-------- ENTRIES SHOWN

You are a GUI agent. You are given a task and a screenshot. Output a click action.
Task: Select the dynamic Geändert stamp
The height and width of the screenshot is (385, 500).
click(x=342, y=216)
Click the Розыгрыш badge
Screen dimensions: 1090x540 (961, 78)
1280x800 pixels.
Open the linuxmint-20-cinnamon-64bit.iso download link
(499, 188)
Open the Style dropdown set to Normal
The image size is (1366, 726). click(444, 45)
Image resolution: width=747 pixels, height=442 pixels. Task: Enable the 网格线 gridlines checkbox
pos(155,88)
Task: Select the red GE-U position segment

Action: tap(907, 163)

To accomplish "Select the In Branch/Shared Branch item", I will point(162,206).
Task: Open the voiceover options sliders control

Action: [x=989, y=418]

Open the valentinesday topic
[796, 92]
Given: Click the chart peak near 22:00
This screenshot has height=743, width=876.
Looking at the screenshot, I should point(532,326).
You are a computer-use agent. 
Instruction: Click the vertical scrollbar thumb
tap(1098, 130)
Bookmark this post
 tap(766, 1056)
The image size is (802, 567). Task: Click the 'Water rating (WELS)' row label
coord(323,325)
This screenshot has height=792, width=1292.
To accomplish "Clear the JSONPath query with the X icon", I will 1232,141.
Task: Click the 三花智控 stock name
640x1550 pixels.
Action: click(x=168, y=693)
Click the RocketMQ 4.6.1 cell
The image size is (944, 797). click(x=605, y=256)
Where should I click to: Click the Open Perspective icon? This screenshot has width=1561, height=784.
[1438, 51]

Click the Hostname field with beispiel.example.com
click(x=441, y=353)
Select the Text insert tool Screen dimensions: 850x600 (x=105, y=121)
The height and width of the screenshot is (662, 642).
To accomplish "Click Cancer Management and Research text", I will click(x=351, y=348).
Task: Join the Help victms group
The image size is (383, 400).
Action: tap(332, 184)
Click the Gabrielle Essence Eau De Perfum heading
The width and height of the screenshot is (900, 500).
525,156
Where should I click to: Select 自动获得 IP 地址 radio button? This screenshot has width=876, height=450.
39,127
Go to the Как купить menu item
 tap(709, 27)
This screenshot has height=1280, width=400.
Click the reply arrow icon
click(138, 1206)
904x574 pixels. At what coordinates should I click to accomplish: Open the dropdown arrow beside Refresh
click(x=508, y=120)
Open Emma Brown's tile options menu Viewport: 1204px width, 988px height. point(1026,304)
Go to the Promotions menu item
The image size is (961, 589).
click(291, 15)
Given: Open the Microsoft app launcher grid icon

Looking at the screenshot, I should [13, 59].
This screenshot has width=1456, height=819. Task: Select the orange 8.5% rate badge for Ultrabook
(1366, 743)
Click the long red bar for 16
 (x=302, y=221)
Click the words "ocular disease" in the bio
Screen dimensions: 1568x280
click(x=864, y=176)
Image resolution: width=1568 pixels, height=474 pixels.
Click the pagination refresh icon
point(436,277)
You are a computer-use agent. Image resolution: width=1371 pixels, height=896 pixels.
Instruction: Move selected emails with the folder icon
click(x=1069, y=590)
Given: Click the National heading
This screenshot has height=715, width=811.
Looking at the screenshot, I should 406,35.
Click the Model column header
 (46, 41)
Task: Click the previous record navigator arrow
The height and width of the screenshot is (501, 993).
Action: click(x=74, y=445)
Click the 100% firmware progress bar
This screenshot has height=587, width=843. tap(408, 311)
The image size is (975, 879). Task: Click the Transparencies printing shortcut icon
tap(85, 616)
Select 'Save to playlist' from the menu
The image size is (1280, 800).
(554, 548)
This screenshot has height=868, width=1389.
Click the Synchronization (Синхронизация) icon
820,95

----------------

(WORK TO BE COMPLETED)
Check each line of the listing above. Copy the ones with the word "will".

(OUTPUT OF THE EXERCISE)
To accomplish "Select the In Branch/Shared Branch item", I will point(162,206).
To accomplish "Clear the JSONPath query with the X icon", I will 1232,141.
To accomplish "Click Cancer Management and Research text", I will click(x=351, y=348).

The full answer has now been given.